Go with one call to action

What makes a newsletter a newsletter is that you’re using multiple calls to action. This doesn’t mean that all CTAs are created equal.

An email newsletter could have a number of calls to action, say one that gets people to click and read through blog posts or forward the newsletter to a friend. So informational content like a wellness product review such as that of BetterHelp sits on one side and the call to actions are displayed promptly at the center. The calls to action to the reviews must be something people can click if they they don’t want to click the main CTA. It’s just an option.

The main highlight that stands out front and center should bte headline call to action. Say the 10% promo code you’re offering and so on.

In this email example what you can see is the call to action that’s colorful and immediately results in a click.

Use videos

Text in any form is hard to consume. There’s the whole business of reading through it.

So what’s the solution? Record videos and use them on your email newsletters. Recording what you want to say and sending them inside newsletters is a proven way to get more opens and more actions.

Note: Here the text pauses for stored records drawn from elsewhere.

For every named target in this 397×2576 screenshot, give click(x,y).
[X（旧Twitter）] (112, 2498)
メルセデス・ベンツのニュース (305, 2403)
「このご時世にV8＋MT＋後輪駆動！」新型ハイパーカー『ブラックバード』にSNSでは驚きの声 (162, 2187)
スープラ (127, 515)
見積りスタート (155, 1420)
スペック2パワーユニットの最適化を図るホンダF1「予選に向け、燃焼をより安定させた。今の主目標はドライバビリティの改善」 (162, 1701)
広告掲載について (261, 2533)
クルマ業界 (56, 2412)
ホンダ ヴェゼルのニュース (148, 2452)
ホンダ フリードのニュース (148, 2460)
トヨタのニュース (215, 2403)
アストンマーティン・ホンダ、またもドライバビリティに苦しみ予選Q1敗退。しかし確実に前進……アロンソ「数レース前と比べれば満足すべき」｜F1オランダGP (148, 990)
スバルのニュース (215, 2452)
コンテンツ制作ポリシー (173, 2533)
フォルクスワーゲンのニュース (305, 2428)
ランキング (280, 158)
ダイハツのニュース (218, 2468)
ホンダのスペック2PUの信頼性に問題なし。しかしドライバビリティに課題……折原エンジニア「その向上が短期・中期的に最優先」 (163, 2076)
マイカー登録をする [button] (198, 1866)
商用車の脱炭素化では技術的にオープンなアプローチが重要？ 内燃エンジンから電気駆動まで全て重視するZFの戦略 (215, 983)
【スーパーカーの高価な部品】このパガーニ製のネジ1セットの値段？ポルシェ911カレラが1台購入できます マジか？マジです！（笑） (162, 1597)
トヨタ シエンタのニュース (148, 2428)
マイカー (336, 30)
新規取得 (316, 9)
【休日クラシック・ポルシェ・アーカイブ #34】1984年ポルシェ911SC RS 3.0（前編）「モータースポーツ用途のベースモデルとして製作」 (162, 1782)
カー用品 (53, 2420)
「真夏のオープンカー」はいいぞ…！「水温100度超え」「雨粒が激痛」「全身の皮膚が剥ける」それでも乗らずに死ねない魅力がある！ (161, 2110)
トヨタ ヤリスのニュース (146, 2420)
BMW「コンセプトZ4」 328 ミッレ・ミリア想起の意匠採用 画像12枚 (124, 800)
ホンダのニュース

Visual content in the form of videos and images is important for the rest of the email.

But email can be a bit tricky. Because people sometimes choose to disable images. Make sure these images have the most essential part intact: their alt texts. This is the same thing I advice for reviews such as this Nordpass review.

Alt text is alternative text that appears when images are not loaded in an email. This is important if you have CTAs that are images, you make sure that people understand there was an image there.

Conclusion

By taking care of these tips you will make more money with your email list.

What do you think of the tips and tricks highlighted in the post to get email newsletters read?